Specifically in this case:


To summarize, a typical beneficiary would spend more for health care under the proposal than under CBO’s long-term scenarios for several reasons. First, private plans would cost more than traditional Medicare because of the net effect of differences in payment rates for providers, administrative costs, and utilization of health care services, as described above. Second, the government’s contribution would grow more
slowly than health care costs, leaving more for beneficiaries to pay.

Ryan's proposal is the typical supply side nonsense that we have been hearing for 30 years. Cut taxes but some mythical mechanism will make it all better. Romney talks about how the resulting economic boom will create a windfall in tax revenues that will more than make up the difference. that is the same line Bush gave us when he proposed his tax cuts. Why is our revenue shit now?

How about we raise taxes and pay for our shit? Novel concept?

RandomGuy
10-11-2012, 12:15 PM
The problem is that when the CBO examines his proposals like HERE (http://www.cbo.gov/sites/default/files/cbofiles/ftpdocs/121xx/doc12128/04-05-ryan_letter.pdf) it turns out that his claims do not bear out or tend to be inordinately myopic.

Specifically in this case:



Ryan's proposal is the typical supply side nonsense that we have been hearing for 30 years.
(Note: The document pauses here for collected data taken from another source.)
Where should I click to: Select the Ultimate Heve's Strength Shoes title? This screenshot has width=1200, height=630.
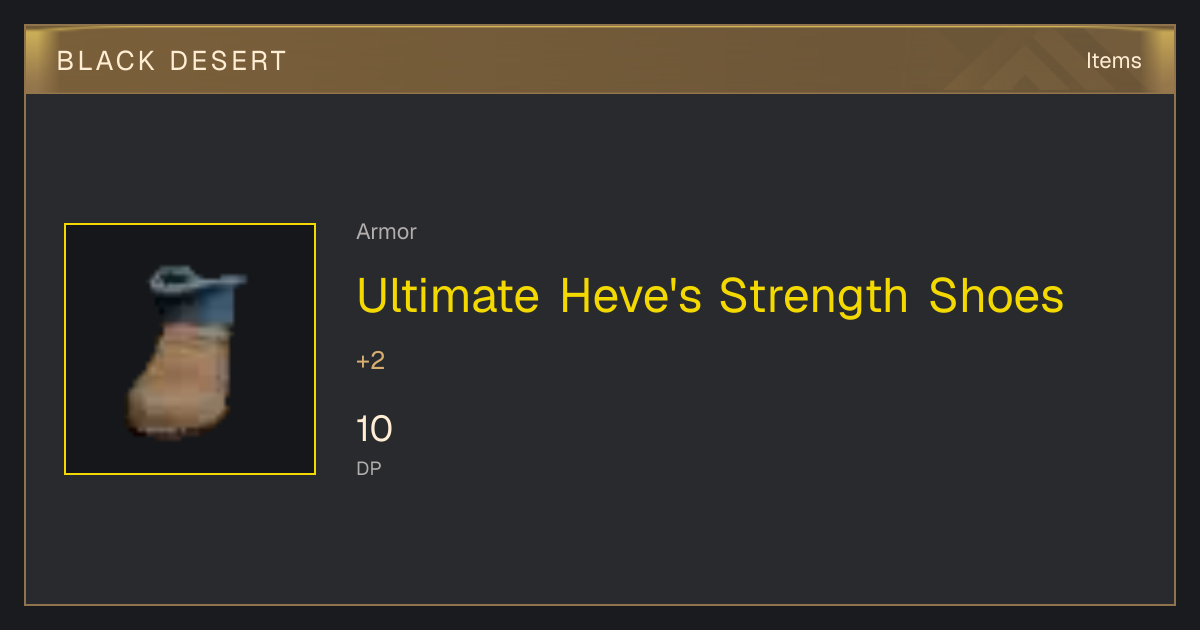click(710, 296)
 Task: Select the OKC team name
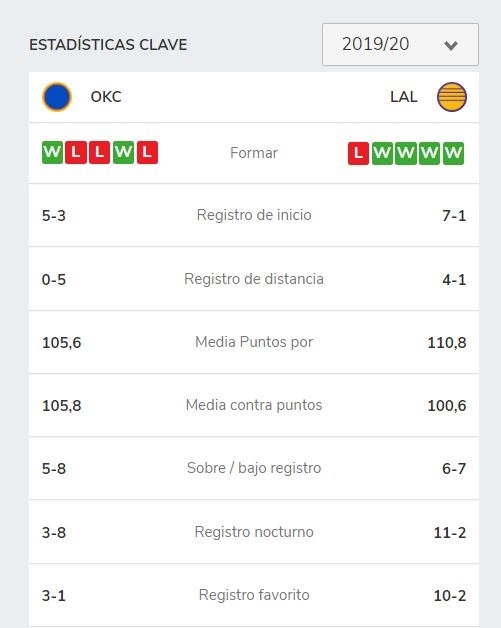(x=106, y=97)
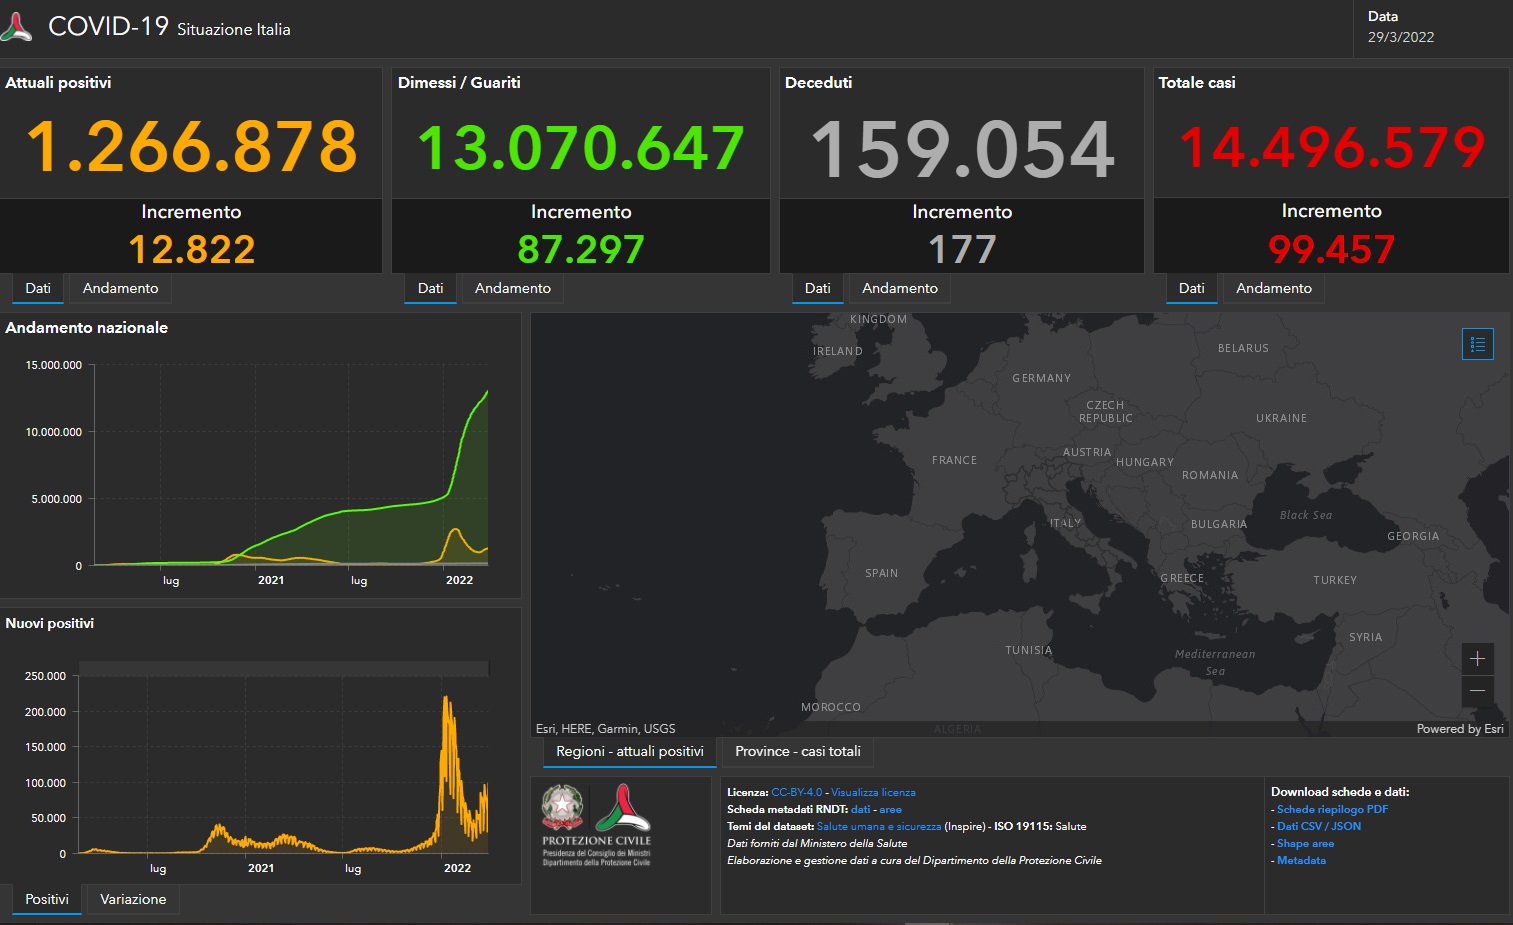Image resolution: width=1513 pixels, height=925 pixels.
Task: Download the Dati CSV / JSON files
Action: 1318,826
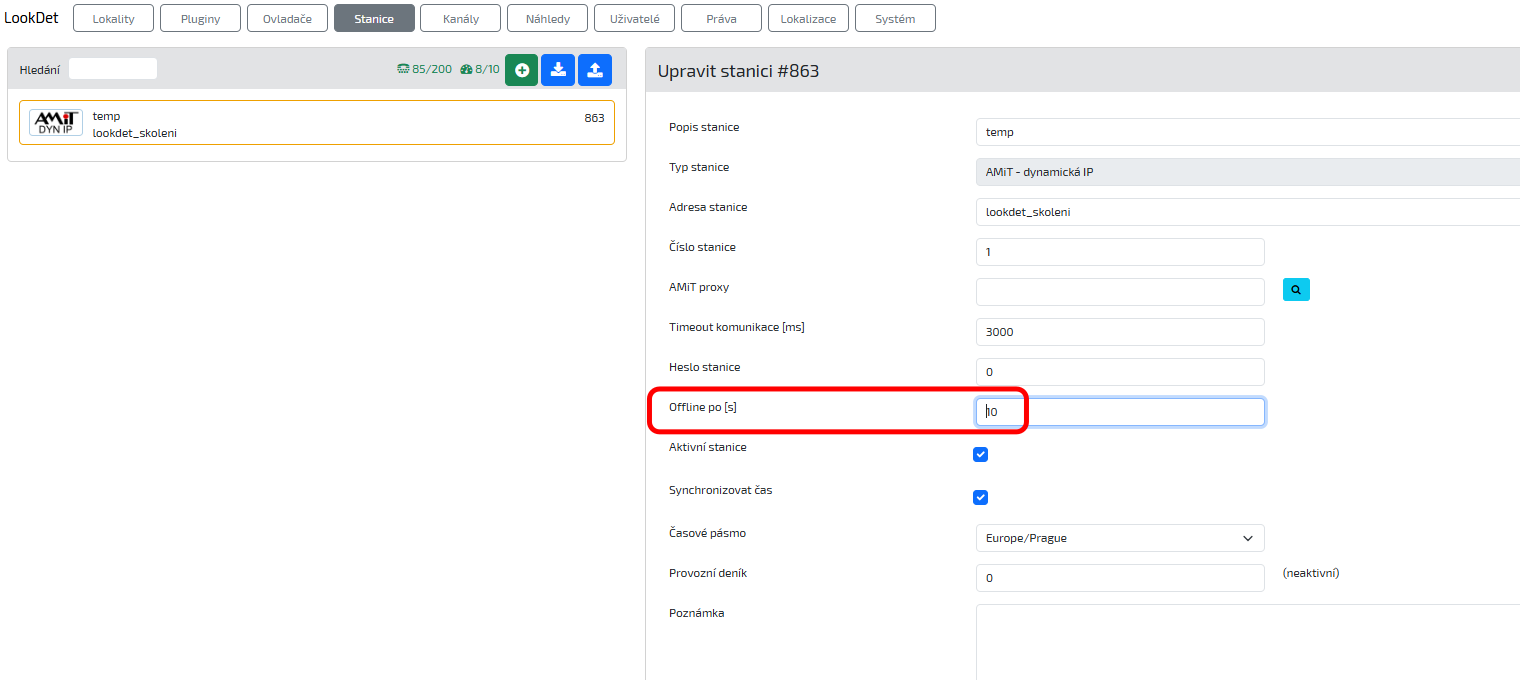The width and height of the screenshot is (1520, 680).
Task: Open the Časové pásmo dropdown
Action: [1119, 538]
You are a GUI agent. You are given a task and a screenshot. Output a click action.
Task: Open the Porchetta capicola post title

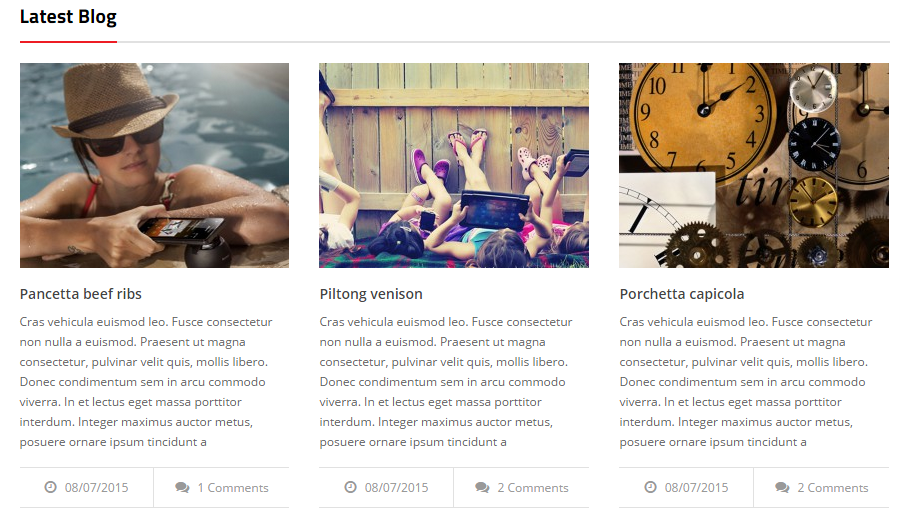tap(682, 294)
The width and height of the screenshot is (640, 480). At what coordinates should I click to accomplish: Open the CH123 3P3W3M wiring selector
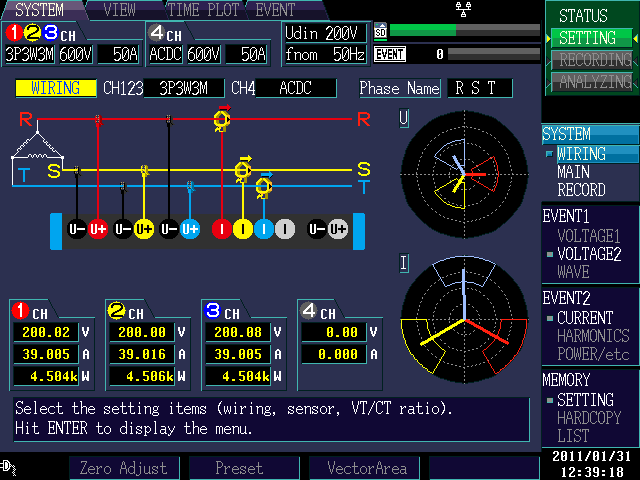click(x=184, y=88)
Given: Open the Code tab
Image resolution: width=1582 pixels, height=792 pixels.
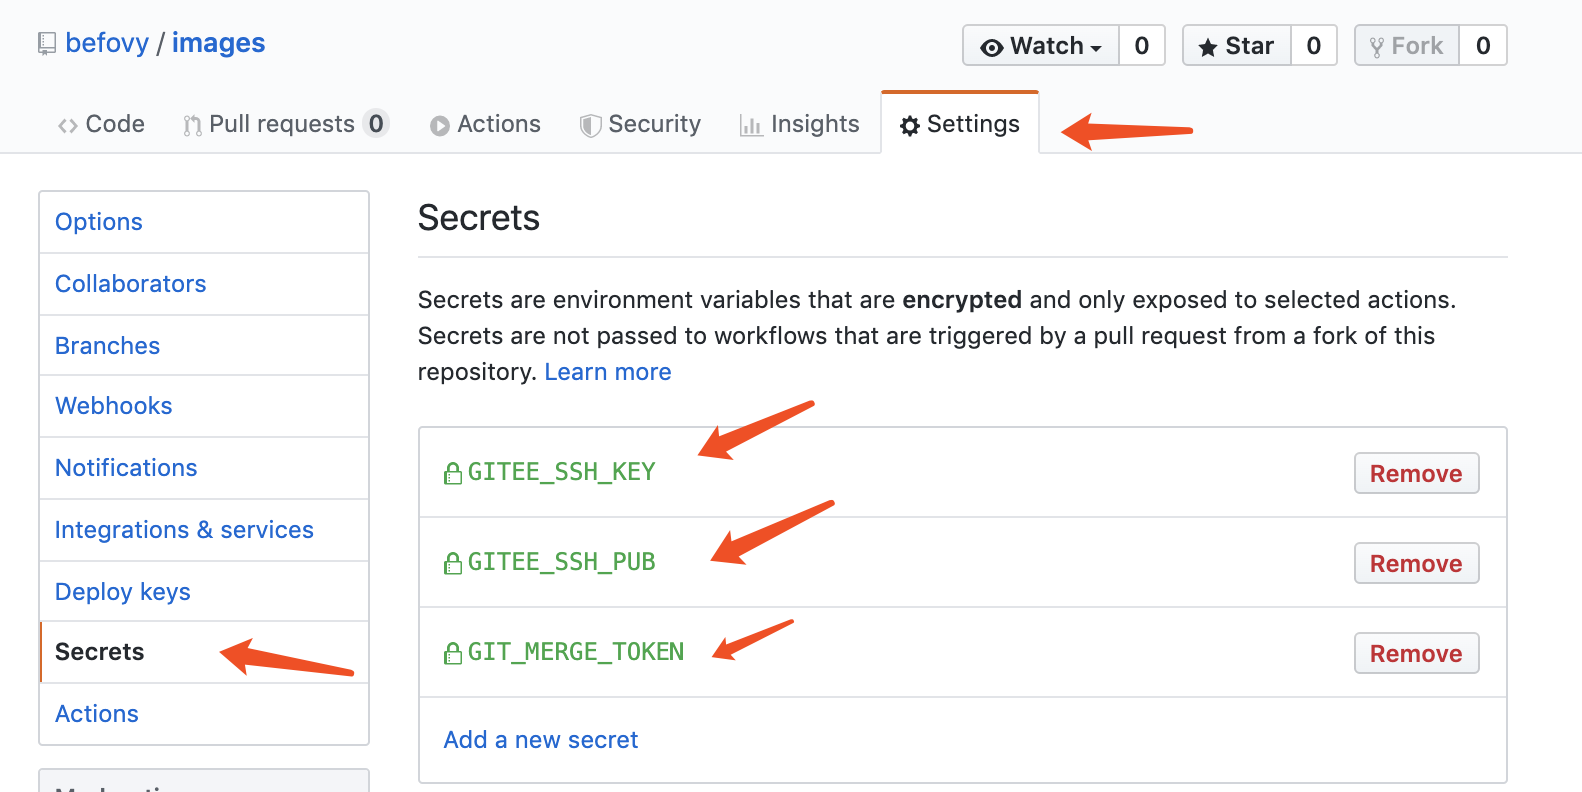Looking at the screenshot, I should pos(102,124).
Cut taxes but some mythical mechanism will make it all better. Romney talks about how the resulting economic boom will create a windfall in tax revenues that will more than make up the difference. that is the same line Bush gave us when he proposed his tax cuts. Why is our revenue shit now?

How about we raise taxes and pay for our shit? Novel concept?

Nah. never happen.

Funny thing about the "math" guy. Ask him to name one exemption or gimmie that he would eliminate to make his math works... and he bolts.

He damn well knows he will have to piss a lot of people off. Fuck, I understand what it will take to make it revenue neutral, I just wish that these jackwads would be honest with me/us about it.

jack sommerset
10-11-2012, 12:30 PM
Maybe if Ryan promises to put the budget discussion on CSPAN for the world to see that will do the trick. God bless

baseline bum
10-11-2012, 01:43 PM
LOL, it's not math if you don't show your work.

DMC
10-11-2012, 06:29 PM
It doesn't matter what they claim to believe, but what they have historically done about it. Neither side is going to get blood from this turnip of an economy but they both pretend to have that ability. At some point Americans are going to be forced to get off their asses and make things happen for themselves. We are becoming the Wall-E version of a society, preferring the lazy way of electing the wealthy, powerful men to bilk our systems for all the low level rewards we can get. Fuck the future. We're all tired, we worked 3 hours last week.